Diar, an 18-year-old Syrian, said he woke up on Thursday to Greek police asking him to get on a bus to an official camp, so he made his own way out of there instead.
“I’m looking for a smuggler,” he said. “Everyone here is trying to get a smuggler and move from here, by plane or by walking, or anything else.”
Greek officials have not released figures on how many people may have left on their own accord.
Aid groups say the new sites, including some in disused warehouses and industrial zones, are not fully functional. They have called on Greece, which is also grappling with its worst economic crisis in generations, to improve conditions there.
The government says there are still more than 54,000 migrants on Greek soil. Asylum requests have spiked in recent months, adding to the burden of an asylum service already criticised as slow and inefficient.
Progress has also lagged on a scheme to redistribute 160,000 asylum seekers from Greece and Italy to other EU states to alleviate pressure on the two frontline countries. Just over 1,100 people have been relocated so far.
“This is not just about survival. Sites must provide for refugees’ basic needs,” said Rowan Cody, northern Greece field coordinator for the International Rescue Committee aid group.
“Increasing desperation is already leading to spikes of violence and an increase in mental health issues. How much more can these people bear?” he asked.

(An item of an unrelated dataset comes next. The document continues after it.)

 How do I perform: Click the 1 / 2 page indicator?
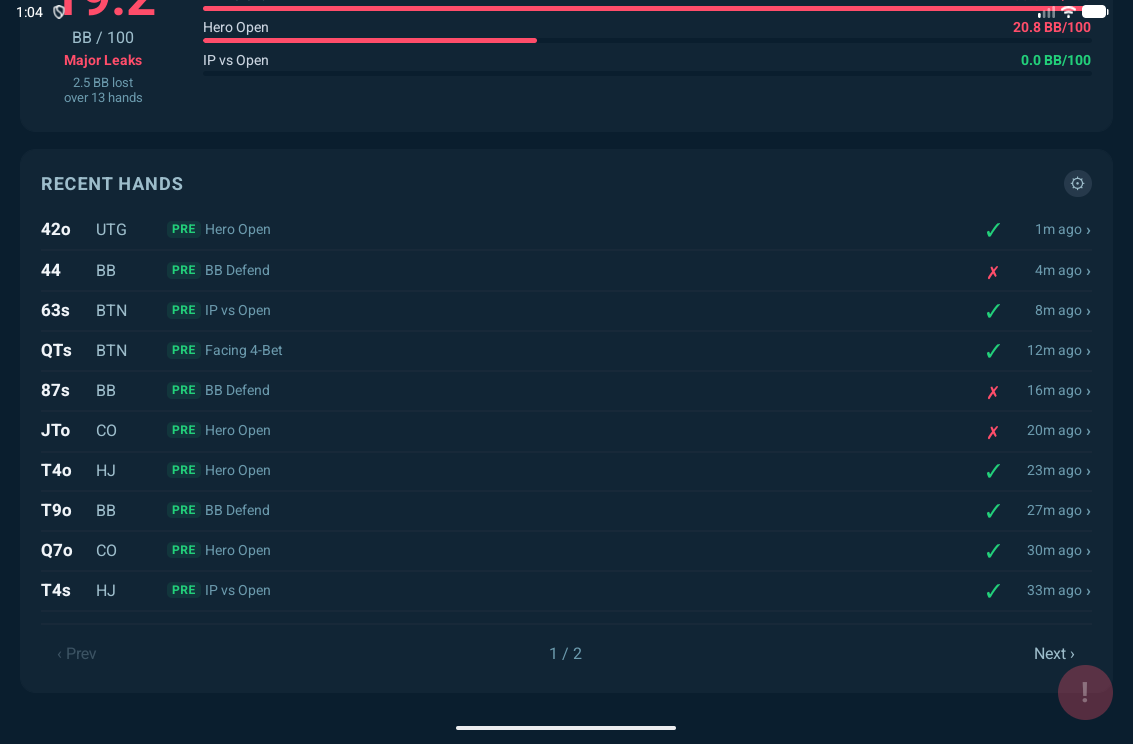coord(565,653)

One Syrian refugee who left Idomeni for the barren field in Evzoni with his wife and two daughters said he refused to go to an official camp as he had been told of overcrowding.
“There is no place for us and there is not enough food and aid and medicine. People are cramped on top of each other and, at the same time, there are same problems as the previous camp,” he said.
“I don’t want to go and get squeezed among people and in the end, we still don’t know what our fate will be.”